See, also, numerous cases cited to support the last statement in the text.

It is next argued that the evidence as to prospective profits from the contract was insufficient to establish a basis for recovery. The verdict has .established that there was a contract, and it is not disputed that if there was a contract, there was a breach thereof. Certainly respondent was entitled to recover at least nominal damages. It is true his compensation was dependent upon the realization of the profits, but shall he be prevented from recovering substantial damages merely because the amount of profits cannot be accurately known, and that too because he was prevented from performing the contract by the wrongful act of appellant? When a contract of this kind has been broken, it is never possible to exactly determine what would have occurred if the contract had been carried out. But justice requires that the wronged party shall not be deprived of substantial redress. The amount of such profits must therefore be determined by the jury from all the tangible evidence upon the subject. Of course, the evidence should be sufficiently tangible and reasonable to afford a rational basis for recovery. “The recovery must, of course, be limited to the amount which, from all the surrounding conditions, may be deemed to have been reasonably certain had the breach not occurred.” Federal Iron Brass Bed Co. v. Hock, 42 Wash. 668, 85 Pac. 418. We think the evidence was sufficient to warrant the recovery of $400, the amount of .the verdict.
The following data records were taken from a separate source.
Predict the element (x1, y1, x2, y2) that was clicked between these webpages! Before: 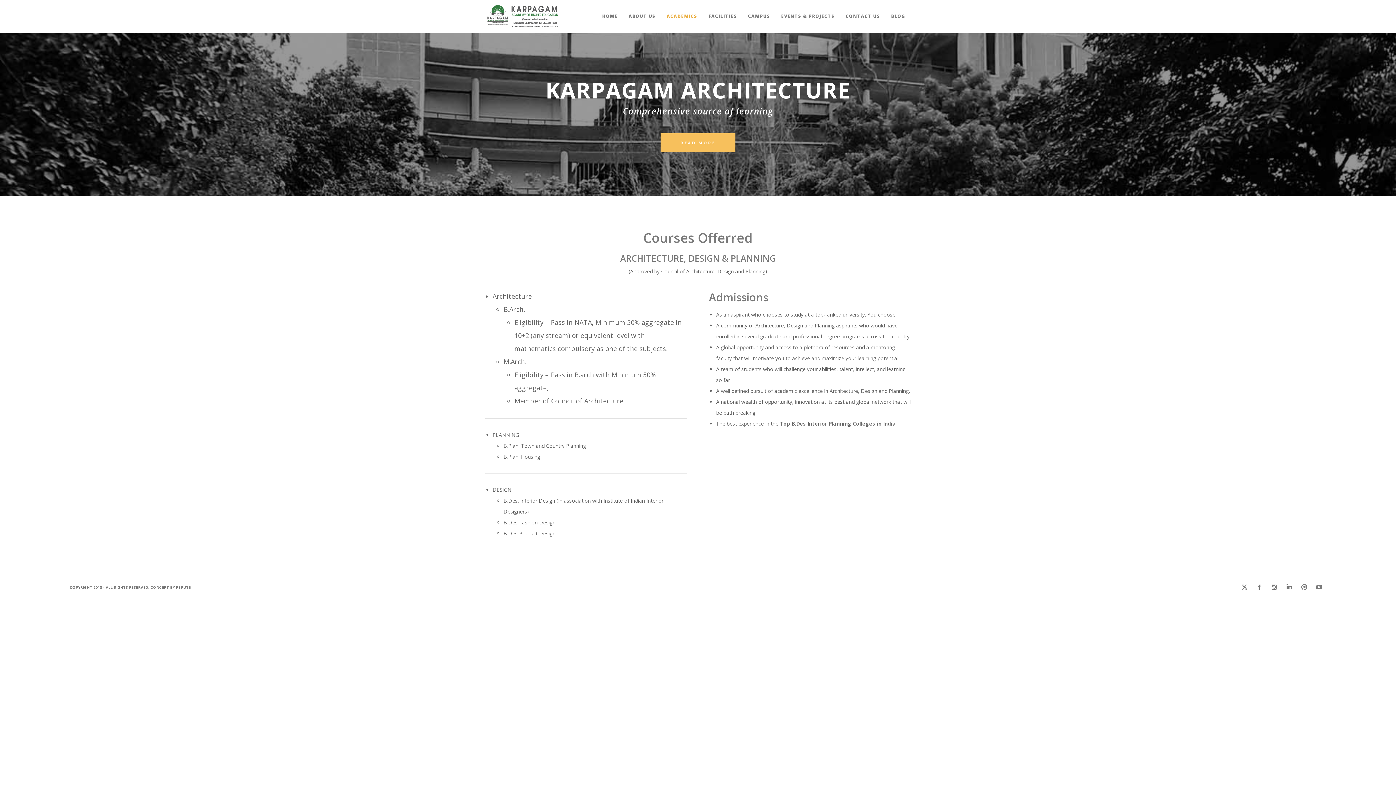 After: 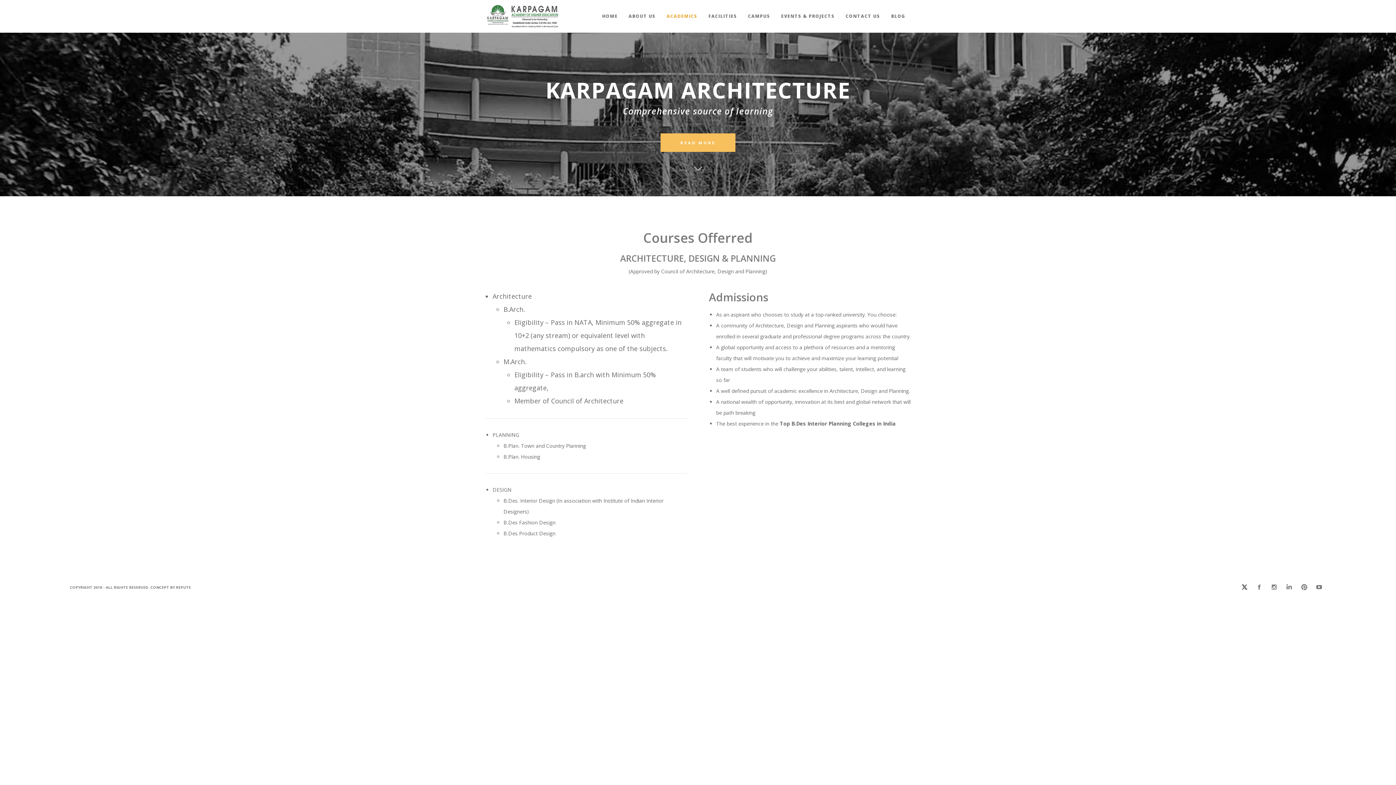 Action: bbox: (1240, 583, 1251, 592)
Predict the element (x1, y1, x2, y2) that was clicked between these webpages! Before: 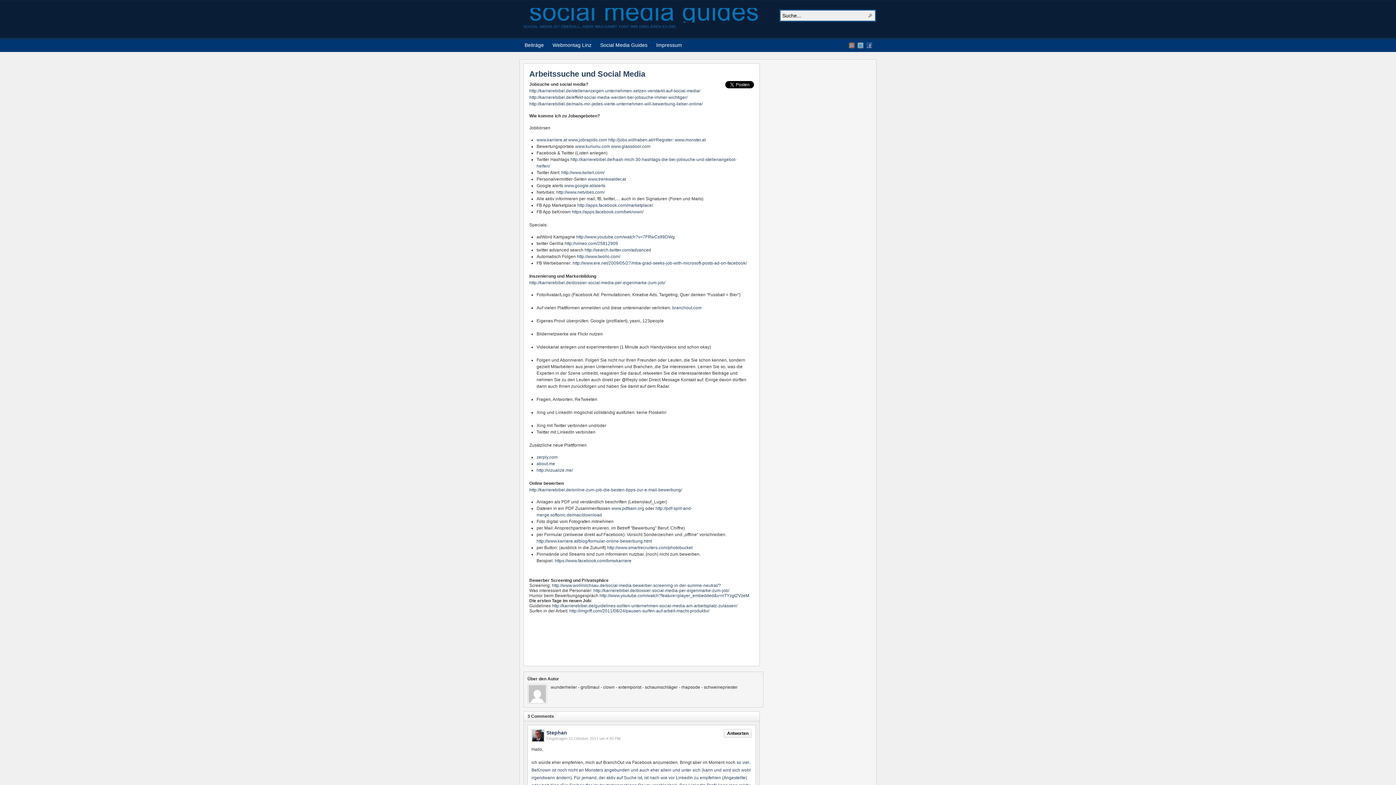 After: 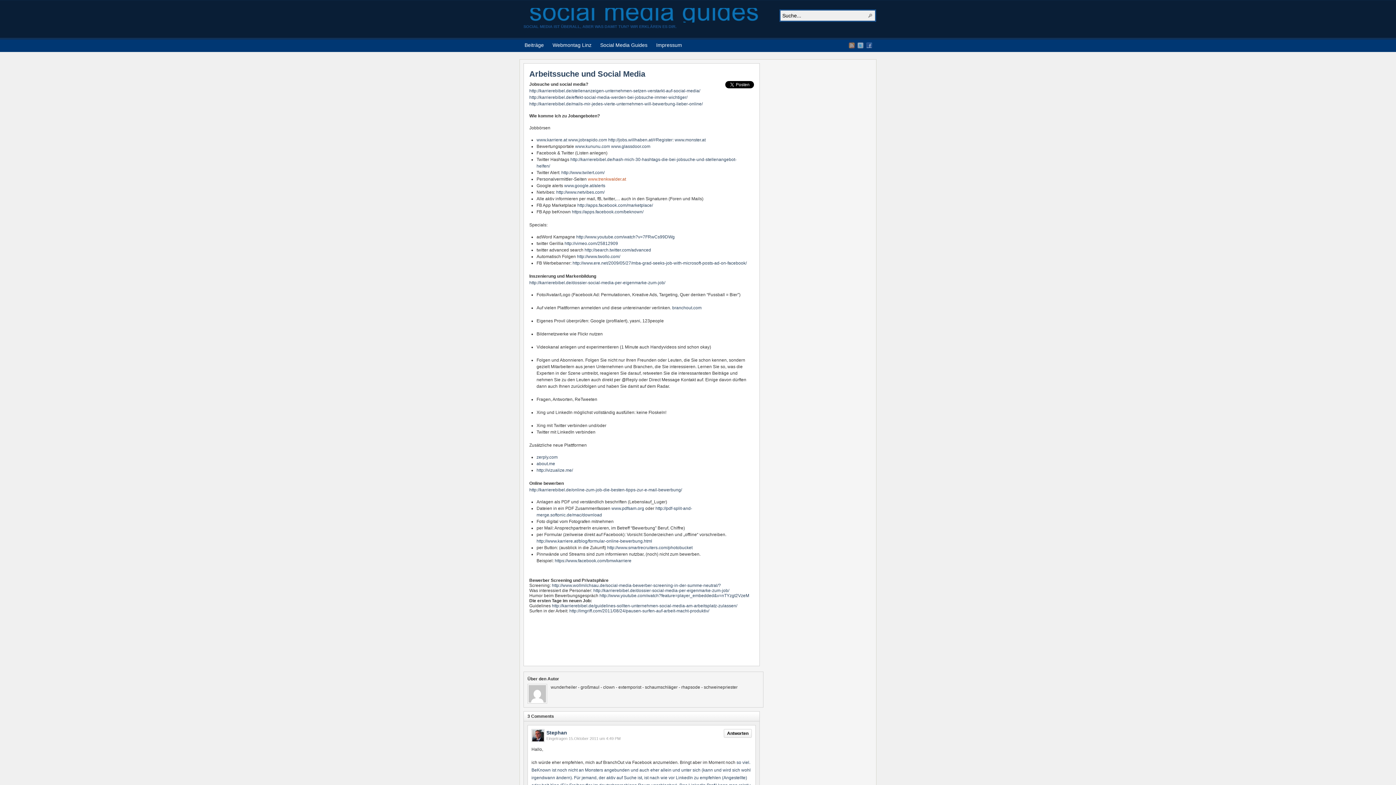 Action: bbox: (588, 176, 626, 181) label: www.trenkwalder.at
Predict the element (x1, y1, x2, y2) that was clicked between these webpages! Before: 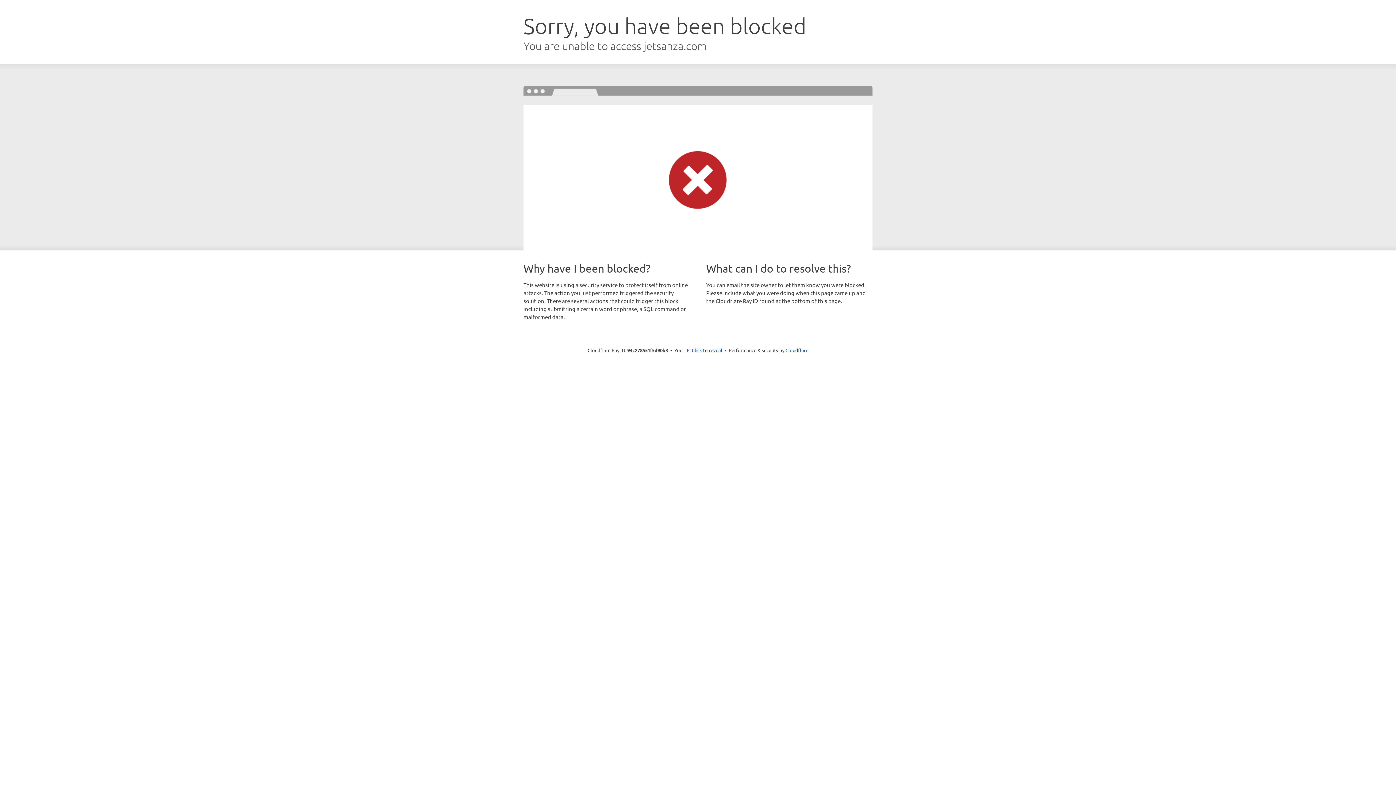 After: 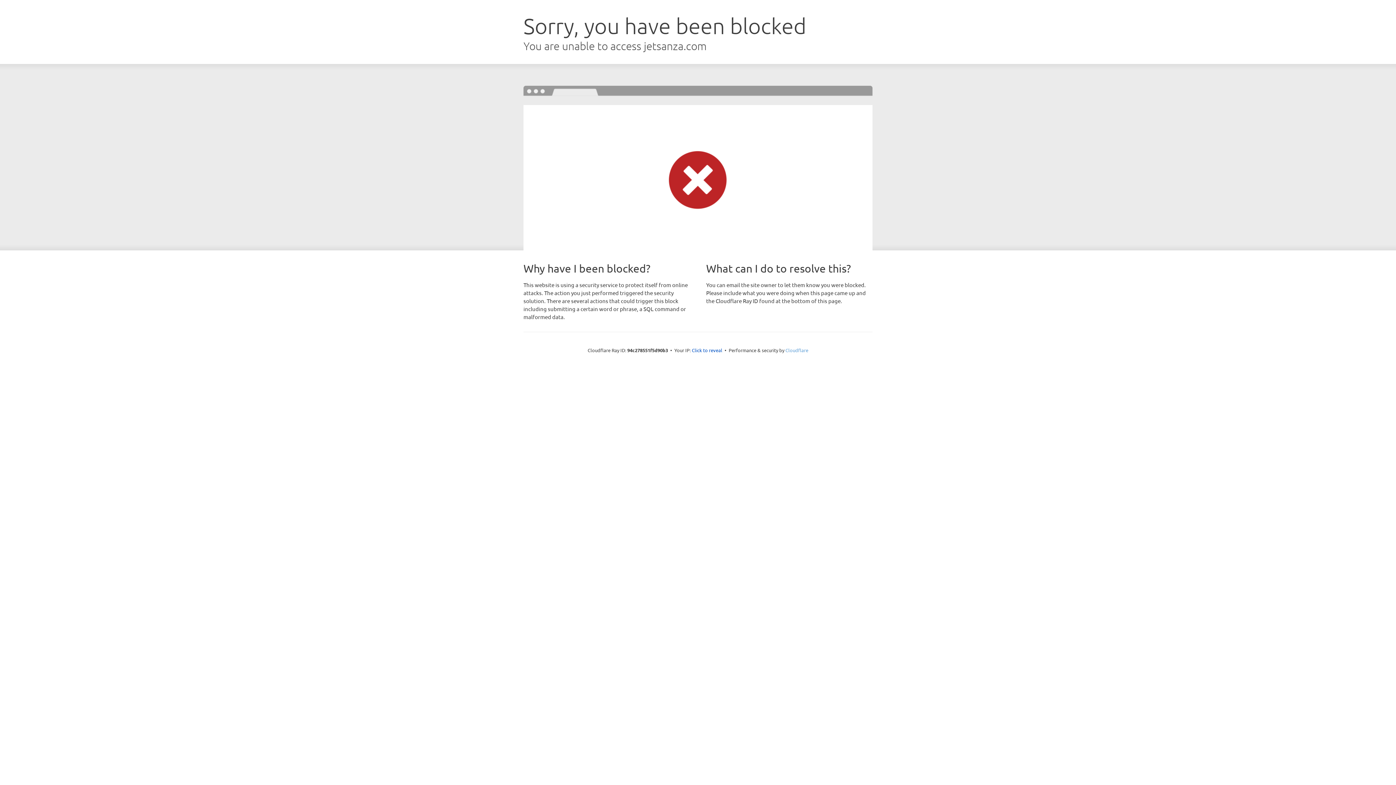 Action: bbox: (785, 347, 808, 353) label: Cloudflare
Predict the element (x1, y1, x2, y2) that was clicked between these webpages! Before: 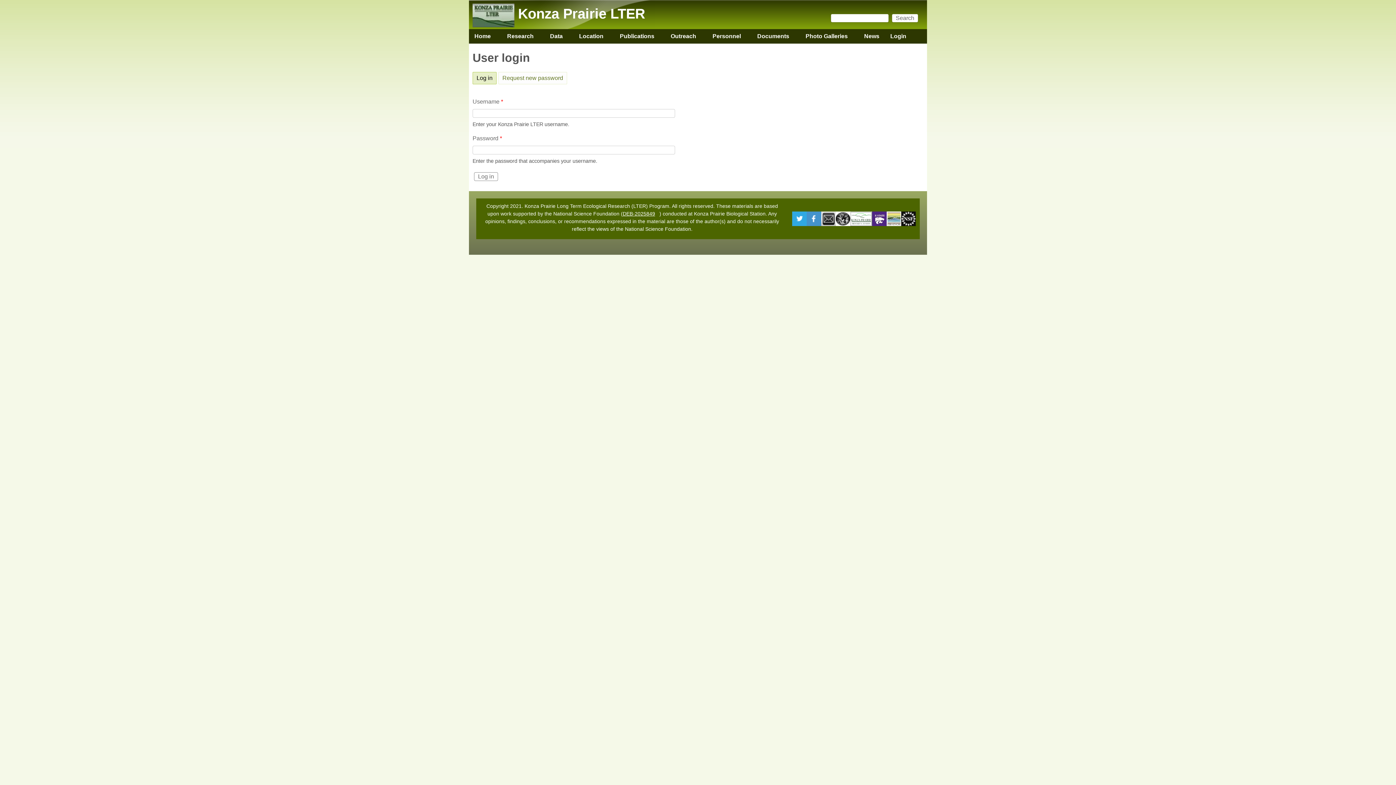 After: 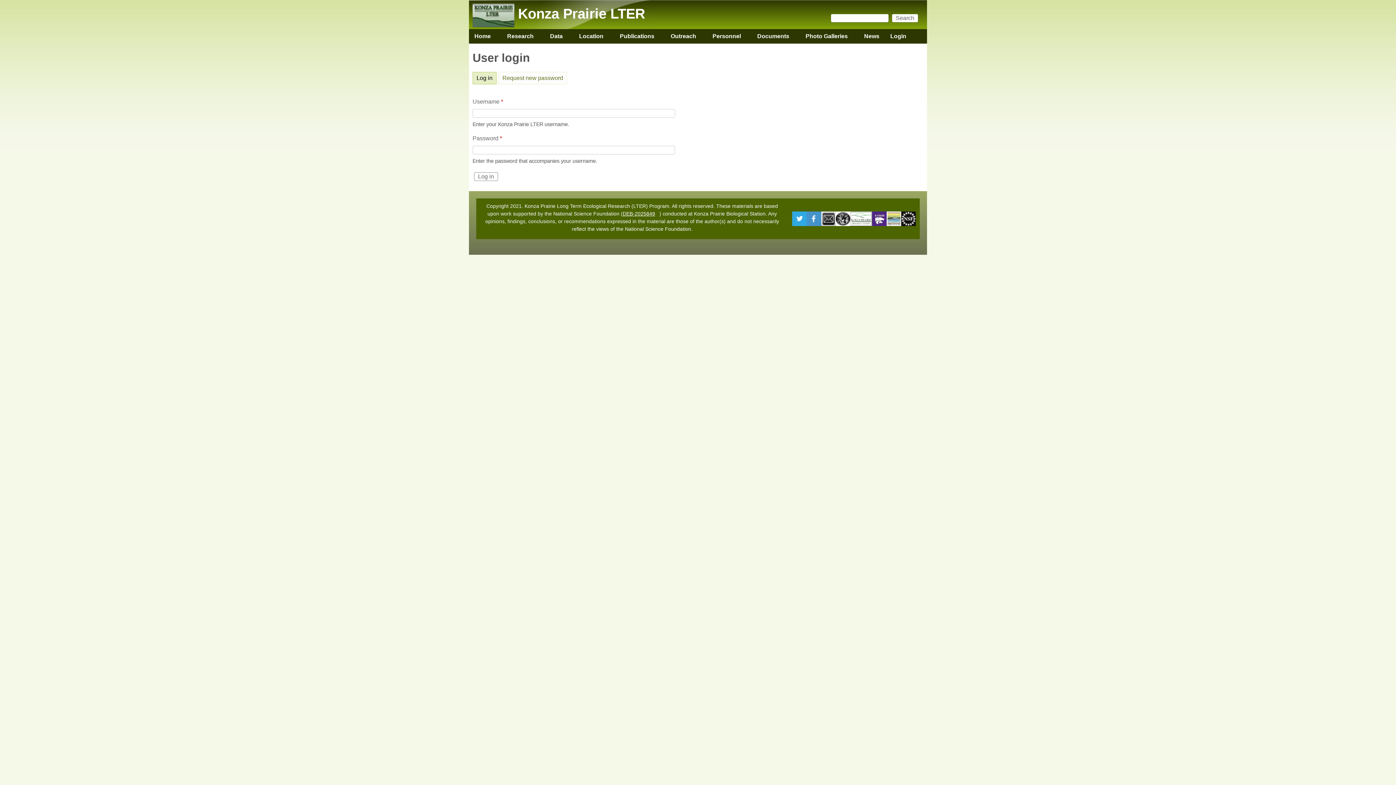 Action: bbox: (472, 71, 496, 84) label: Log in
(active tab)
The business that respondent was to conduct was to be by way of a continuance of a plumbing and tinning business that had been theretofore for a long time conducted by Mr. Hornbeck, one of appellant’s trustees. The appellant was to succeed to that business, and it was to become merely one department of appellant’s business, which department respondent was employed to manage. It was not shown that Mr. Hornbeck *7bad conducted the business at a loss. He had conducted it through a foreman whose compensation had been paid from the proceeds of the business. The regular plumbers’ scale of wages was shown to be $4 per day, and that was the per diem respondent was to receive. The jury were justified, under these circumstances, and others appearing in evidence, in finding for respondent the sum returned by them.

A number of errors are assigned upon the rulings of the court during the introduction of testimony, and upon instructions given and refused. We do not think appellant was prejudiced in these particulars, and a detailed discussion of them would require more space than their ■ importance demands.

Finding no error, the judgment is affirmed.

Fullerton, Mount, Crow, Root, and Dunbar, JJ., concur.